My family loves split pea soup. I started the girls on it very young before they were old enough to think that eating something green was yucky. It worked for broccoli, salads, and other good-for-you foods, and now my daughters are all happy veggie eaters and they all love split pea soup. My youngest, the vegetarian, has been after me to come up with a version that doesn't use a hambone as its base, but I haven't managed that yet. Soon, I hope. And if it's a success, I'll post it here. But I can't imagine a great pea soup without delicious ham undertones....

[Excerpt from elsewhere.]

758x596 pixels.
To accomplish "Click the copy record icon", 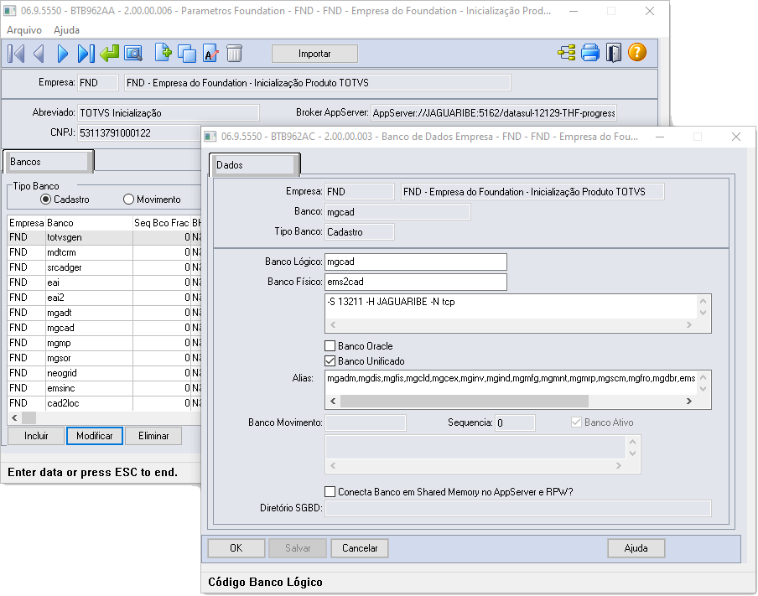I will pos(186,53).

Anyway, my mom was the one who first suggested I make this. I had no idea how. She told me to buy Jack Rabbit brand peas, and just follow the recipe on the back of the bag because it was the best. There was no way I believed that a recipe from the back of a cellophane bag would be any good, but it was fabulous. I've modified it a bit since then, but the Jack Rabbit recipe is still pretty excellent. If you need peas, pick up a bag of that brand and follow it to the letter. You won't be disappointed.

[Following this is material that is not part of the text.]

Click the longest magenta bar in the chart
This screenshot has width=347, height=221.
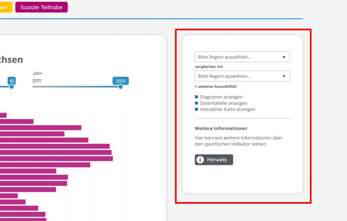[57, 158]
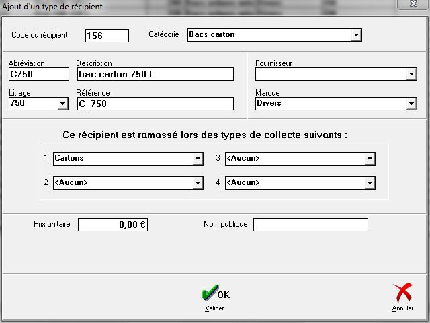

Here, however, is my modified version. I've added a bit more water, simmered a bit less time, eliminated an ingredient or two and traded garlic powder for fresh minced garlic.

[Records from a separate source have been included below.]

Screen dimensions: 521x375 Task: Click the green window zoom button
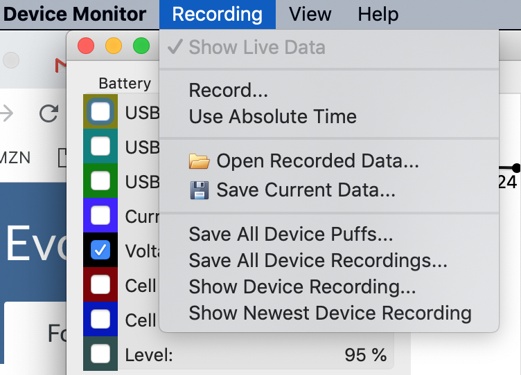point(141,46)
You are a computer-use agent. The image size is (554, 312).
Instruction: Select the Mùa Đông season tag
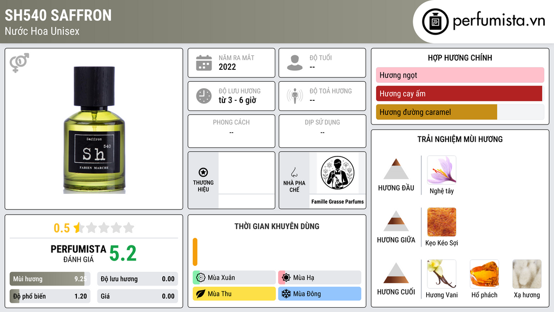pyautogui.click(x=320, y=294)
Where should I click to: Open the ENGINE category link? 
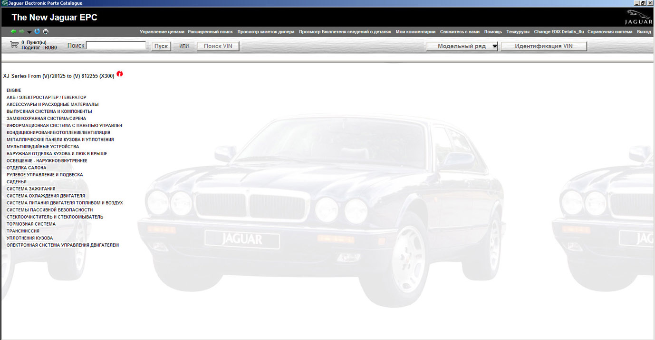14,90
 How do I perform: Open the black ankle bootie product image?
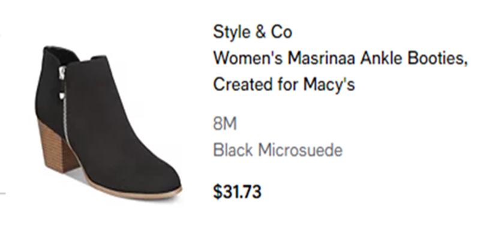point(108,122)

Personally, I think this is the best pea soup on the planet. Perfect for this weather, perfect to serve at SuperBowl parties ("Soup"-erbowl ... get it?), and just great for bringing back that great feeling of home and warmth and comfort.

Split Pea Soup

16 oz bag of peas
2 chicken bouillon cubes
4 quarts water
1 large onion, chopped
2 garlic cloves crushed, minced
1 ham shank (or butt, if that's what you have)
1/2 tsp oregano
1/4 tsp pepper
1 bay leaf
Carrots (I like the baby carrots that come cleaned and pre-peeled)

Wash peas and pick out any bad ones.
Combine peas, water, ham shank, onions, bouillon, oregano, pepper, bay leaf, and garlic in a deep soup pot. Bring to a gentle boil and then simmer for about an hour or so. Remove shank and trim any meat off (this is a great time to snack!). Cut this meat into bite-size pieces and return to the pot. Add carrots. Simmer again, uncovered, for about another hour and a half. Remove the bay leaf before serving.

I used to simmer it for 2 and a half hours the second time, but then the soup gets really, really thick. I like thick, but, this was a bit too much. Keep an eye on the pot after an hour and judge appropriate simmer time for yourself.

Yum.

Enjoy! This is a great soup to sip while reading mysteries. Trust me!
;-)

Julie

* * *
I'll bet you thought I forgot about the truth and lies.... and I almost did! Here's a reminder of what my "claims" were:

1 - FALSE - although I did buy a goldfish for my fraternity initiation, I did not have to swallow it! Whew!!
2 - TRUE - I have Synesthesia. My youngest shares this "affliction," but I wouldn't trade it away even if I could. Life is so colorful this way ;-)
3 - FALSE - Never met Christian Bale. Never tried to be an extra in Batman. But a lot of folks around here did try to get in and we know a few who succeeded.

Hope you're enjoying our "tall tales"!